One of the debates coming out of the global financial crisis is the potential for the U.S. Dollar to loose its supremacy as continental dollarthe safe-haven and international reserve currency of choice.  The dollar has not experienced this kind of problem since the 1970s when U.S. inflation threatened the Bretton Woods agreement.  The threat to the dollar’s supremacy is based on different issues this time around. The first issue is the pervasive and increasingly huge U.S. trade deficit which  has contributed to huge dollar holdings in oil rich countries and China.  The second issue is the widespread acceptance and credibility of the Eurodollar.

Prior to the GS 2- meeting, China called for replacement of the U.S. Dollar by Special Drawing Rights (SDR) as the international reserve currency.  This would certainly diminish U.S. economic influence around the world.  What is an SDR and what is the chance it will supplant the Dollar as the currency of choice in the global economy?  The best place to learn about Special Drawing Rights is to go straight to  the IMF website.

The SDR is an international reserve asset, created by the IMF in 1969 to supplement the existing official reserves of member countries.
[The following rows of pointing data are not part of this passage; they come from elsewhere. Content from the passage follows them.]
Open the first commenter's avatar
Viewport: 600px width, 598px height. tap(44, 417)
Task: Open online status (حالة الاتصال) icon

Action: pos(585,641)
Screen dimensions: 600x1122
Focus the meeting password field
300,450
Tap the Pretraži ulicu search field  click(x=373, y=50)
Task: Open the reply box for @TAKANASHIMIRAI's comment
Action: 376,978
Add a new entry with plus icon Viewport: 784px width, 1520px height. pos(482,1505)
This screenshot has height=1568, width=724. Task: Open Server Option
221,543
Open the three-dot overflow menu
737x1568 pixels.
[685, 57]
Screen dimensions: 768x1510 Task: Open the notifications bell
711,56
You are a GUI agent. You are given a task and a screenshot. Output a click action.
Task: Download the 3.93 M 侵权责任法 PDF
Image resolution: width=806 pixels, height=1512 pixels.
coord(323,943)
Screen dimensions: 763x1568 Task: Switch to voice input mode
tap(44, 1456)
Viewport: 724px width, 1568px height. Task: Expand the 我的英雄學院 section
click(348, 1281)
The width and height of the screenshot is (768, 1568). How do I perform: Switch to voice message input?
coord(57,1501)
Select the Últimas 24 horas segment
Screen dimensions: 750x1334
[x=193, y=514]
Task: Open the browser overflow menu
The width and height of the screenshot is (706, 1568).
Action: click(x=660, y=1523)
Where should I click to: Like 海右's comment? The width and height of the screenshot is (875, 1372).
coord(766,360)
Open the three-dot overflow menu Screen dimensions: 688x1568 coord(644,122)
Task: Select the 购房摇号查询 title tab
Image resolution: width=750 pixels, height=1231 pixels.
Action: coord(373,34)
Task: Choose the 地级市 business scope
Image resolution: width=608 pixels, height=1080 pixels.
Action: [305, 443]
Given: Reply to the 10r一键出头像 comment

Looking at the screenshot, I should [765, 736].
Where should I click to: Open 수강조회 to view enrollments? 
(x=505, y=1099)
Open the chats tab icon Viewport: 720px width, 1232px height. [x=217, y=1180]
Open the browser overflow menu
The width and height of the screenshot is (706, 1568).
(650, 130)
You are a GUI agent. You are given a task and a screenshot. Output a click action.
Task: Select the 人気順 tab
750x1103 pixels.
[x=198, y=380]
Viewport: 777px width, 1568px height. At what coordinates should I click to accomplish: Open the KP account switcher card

SDRs are allocated to member countries in proportion to their IMF quotas. The SDR also serves as the unit of account of the IMF and some other international organizations. Its value is based on a basket of key international currencies.

As you can see, SDRs have been around for some time. They were created during the inflationary period of US history to support the Bretton Woods Agreement.  This agreement established a fixed exchange rate regime to help build the global economy as it was experiencing World War 2.  Bretton Woods is a small town in New Hampshire and served as the meeting place for the representatives of the 44 Allied Nations.  This agreement was the basis of international currency evaluation until it’s official demise in 1976  in Jamaica.  The system had collapsed prior to that date so the Jamaican agreement was really just an ex poste meeting to officiate the end.

Since then, most of the world’s currencies are traded on markets and the market determines their exchange rates.  This is called a flexible exchange rate regime.  Not all countries have flexible exchange rates.  Some countries (because of weak governments or problems with inflation) peg their currencies to a stronger currency in their geographic area.  Other countries adopt the currency of their economically stronger neighbors.  Some form currency unions where they share a common currency.  The biggest of these unions is the Eurozone which remains a coalition of politically independent countries that rely on the Eurodollar for trade.  Both the Wikki site I referenced above as well as the International Monetary Fund site have some really interesting historical backgrounds and are worth the read.  I’ve read through the Wikki reference and can guarantee that information on it is correct so that I do not have to send you to a textbook or someplace more complex.  (International Trade, Finance, and Macroeconomics are my primary research areas now.  I’ve somewhat branched out from my first masters area which was just basically the Financial economy of the U.S. and it’s the subject of my dissertation.)

The SDR is the unit of account for the IMF and other international development funds. It’s not really a currency or a money as we tend to think of monies today.  This is because it is not a claim on the IMF in the way that a dollar bill is a claim on the Federal Reserve Bank and essentially the U.S. Treasury.  It is a potential claim on the set of currencies that it represents.  These currencies are basically those of the IMF members and they are placed in what is known as a basket.  The basket is a weighted average of all the currencies of the members. This is how SDRs are ‘created’ (also from the IMF link.)  Today the basket consists of the yen, the Eurodollar, the U.S. dollar, and the U.K. pound sterling.